ADR 0021: Blind Command Processing Lock and Target Preservation¶
Status¶
Accepted (2026-02-04)
Context¶
Problem¶
Homematic blind/cover devices exhibit a firmware bug: sending new positioning commands while the device is physically in motion causes undefined behavior. Commands may be silently ignored, the blind may stop at an incorrect position, or tilt adjustments may fail to apply.
This creates a critical race condition in Home Assistant, where users commonly issue separate level and tilt commands in rapid succession or change tilt while the blind is still moving to a target level.
Scenario¶
T=0s: User sends set_position(level=50%)
Device starts moving (takes ~5 seconds)
T=2s: User sends set_tilt(tilt=30°) while blind is still moving
Without protection: Command may be ignored or corrupt the level movement
Expected Behavior¶
The blind must reach both targets:
- Level: 50% (from the first command)
- Tilt: 30% (from the second command)
Movement should not produce incorrect final positions, even when commands overlap.
Device Variants¶
The problem applies specifically to blind actors (devices with both level and tilt control). Simple covers (level only), window drives, and garage doors are not affected because they have only a single axis of movement.

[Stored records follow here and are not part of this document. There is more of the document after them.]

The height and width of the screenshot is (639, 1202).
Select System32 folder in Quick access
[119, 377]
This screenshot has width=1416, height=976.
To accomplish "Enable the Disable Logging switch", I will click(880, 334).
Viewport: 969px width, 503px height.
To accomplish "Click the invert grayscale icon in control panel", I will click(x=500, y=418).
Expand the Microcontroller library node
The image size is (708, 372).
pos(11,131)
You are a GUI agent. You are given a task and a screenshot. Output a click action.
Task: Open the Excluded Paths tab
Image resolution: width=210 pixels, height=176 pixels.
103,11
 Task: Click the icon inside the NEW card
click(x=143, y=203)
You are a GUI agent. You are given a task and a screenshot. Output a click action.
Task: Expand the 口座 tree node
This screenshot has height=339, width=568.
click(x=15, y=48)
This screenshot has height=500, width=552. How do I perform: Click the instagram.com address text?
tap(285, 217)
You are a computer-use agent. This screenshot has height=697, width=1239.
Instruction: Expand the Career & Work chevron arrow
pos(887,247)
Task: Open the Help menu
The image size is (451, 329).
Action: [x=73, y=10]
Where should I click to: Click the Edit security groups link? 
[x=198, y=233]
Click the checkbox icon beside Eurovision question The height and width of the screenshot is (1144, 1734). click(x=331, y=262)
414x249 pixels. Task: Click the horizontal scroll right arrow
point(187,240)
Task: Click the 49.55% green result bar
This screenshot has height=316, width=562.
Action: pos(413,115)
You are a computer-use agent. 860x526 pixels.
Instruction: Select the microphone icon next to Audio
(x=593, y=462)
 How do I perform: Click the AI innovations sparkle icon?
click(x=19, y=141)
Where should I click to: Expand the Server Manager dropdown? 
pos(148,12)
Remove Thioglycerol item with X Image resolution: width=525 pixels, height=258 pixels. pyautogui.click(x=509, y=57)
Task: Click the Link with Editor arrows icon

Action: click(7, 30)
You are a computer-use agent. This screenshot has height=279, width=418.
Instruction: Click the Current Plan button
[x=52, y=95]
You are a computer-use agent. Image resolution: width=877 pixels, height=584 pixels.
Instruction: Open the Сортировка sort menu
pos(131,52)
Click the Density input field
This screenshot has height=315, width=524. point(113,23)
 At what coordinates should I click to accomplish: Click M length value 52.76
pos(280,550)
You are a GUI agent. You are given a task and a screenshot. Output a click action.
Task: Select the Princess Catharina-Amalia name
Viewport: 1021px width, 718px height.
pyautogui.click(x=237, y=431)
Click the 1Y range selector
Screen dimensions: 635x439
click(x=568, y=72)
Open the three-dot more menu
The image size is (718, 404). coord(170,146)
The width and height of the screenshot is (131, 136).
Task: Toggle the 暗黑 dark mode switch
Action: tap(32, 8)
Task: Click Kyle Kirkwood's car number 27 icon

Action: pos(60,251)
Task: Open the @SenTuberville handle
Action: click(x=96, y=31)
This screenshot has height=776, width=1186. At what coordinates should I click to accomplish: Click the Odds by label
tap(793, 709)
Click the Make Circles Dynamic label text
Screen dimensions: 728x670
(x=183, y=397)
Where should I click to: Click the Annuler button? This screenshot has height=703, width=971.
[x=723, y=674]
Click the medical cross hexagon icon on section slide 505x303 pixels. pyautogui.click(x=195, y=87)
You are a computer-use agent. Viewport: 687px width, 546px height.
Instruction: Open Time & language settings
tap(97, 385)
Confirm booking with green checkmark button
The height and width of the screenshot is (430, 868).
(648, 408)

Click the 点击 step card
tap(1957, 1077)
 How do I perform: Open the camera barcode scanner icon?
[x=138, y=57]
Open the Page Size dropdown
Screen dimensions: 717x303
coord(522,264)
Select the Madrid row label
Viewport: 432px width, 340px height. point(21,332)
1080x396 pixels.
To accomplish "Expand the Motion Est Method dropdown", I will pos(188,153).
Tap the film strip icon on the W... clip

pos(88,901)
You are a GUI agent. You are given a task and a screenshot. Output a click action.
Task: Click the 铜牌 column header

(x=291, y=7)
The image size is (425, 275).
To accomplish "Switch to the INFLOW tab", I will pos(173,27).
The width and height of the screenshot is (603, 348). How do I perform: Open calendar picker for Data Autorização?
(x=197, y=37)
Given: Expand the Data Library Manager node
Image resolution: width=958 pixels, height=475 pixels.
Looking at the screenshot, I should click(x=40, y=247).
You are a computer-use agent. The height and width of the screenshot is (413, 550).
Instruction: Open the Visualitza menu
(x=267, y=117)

| Class | Level | Tilt | Lock Required |
|---|---|---|---|
CustomDpCover | Yes | No | No |
CustomDpWindowDrive | Yes | No | No |
CustomDpBlind | Yes | Yes | Yes |
CustomDpIpBlind | Yes | Yes | Yes (inherited) |
CustomDpGarage | Yes | No | No |
Decision¶
Implement a per-instance asyncio.Lock (_command_processing_lock) in CustomDpBlind that serializes command processing and preserves pending targets when new commands arrive during movement. The mechanism uses a stop-then-resend strategy to work around the device firmware bug.
Core Mechanism¶
The _set_level() method in CustomDpBlind implements a three-phase protocol:
Phase 1 -- Lock Acquisition
Acquire the per-instance lock with a 5-second timeout (_COMMAND_LOCK_TIMEOUT). If the timeout expires, proceed without the lock and log a warning. This prevents deadlocks while accepting a small risk of race conditions in edge cases.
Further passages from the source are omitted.